_What to produce:_
Copy the data exactly from the line that contains "Click 임시저장 to save draft" through the line that contains "Screen dimensions: 1123x837", keeping both end lines and leaving out everything else.

_Data for this exercise:_
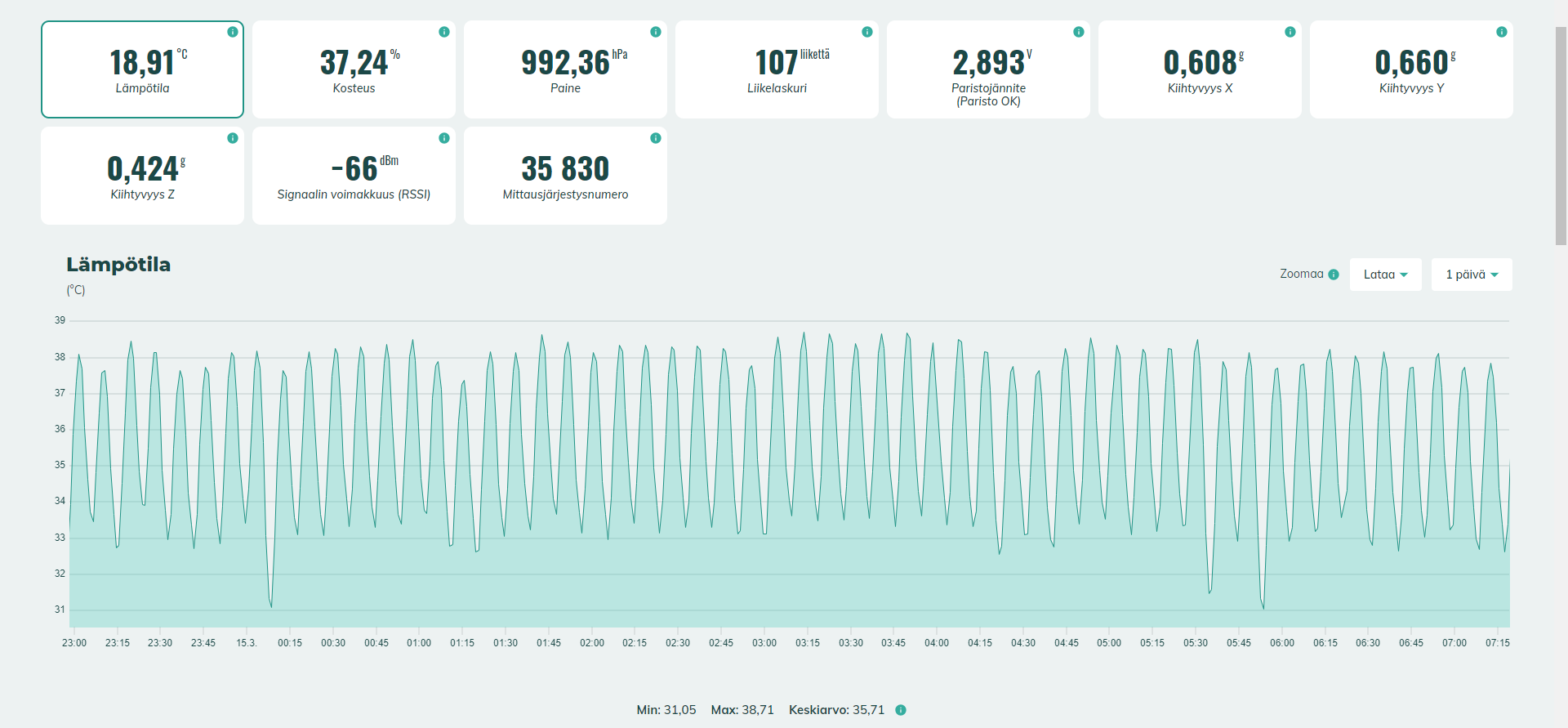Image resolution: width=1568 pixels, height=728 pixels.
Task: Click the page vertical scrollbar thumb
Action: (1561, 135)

...

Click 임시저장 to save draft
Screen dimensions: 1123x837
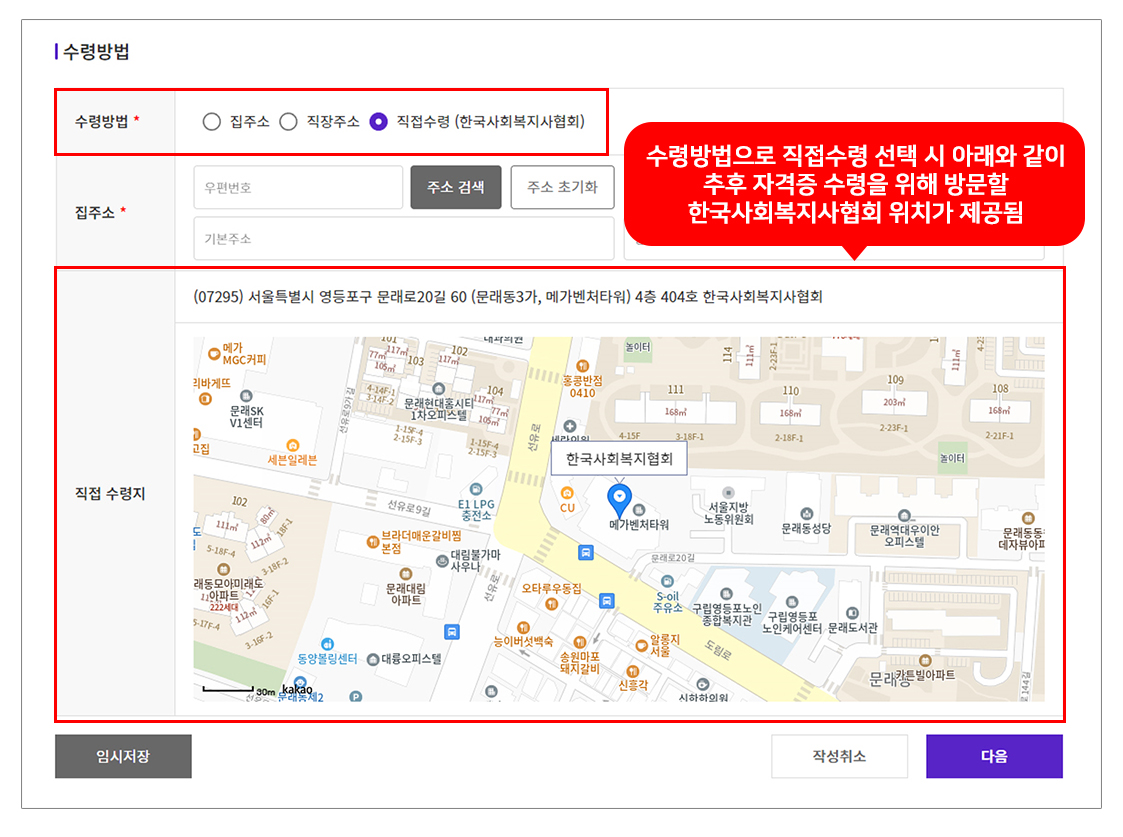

_Response:_
Click 임시저장 to save draft
Screen dimensions: 1123x837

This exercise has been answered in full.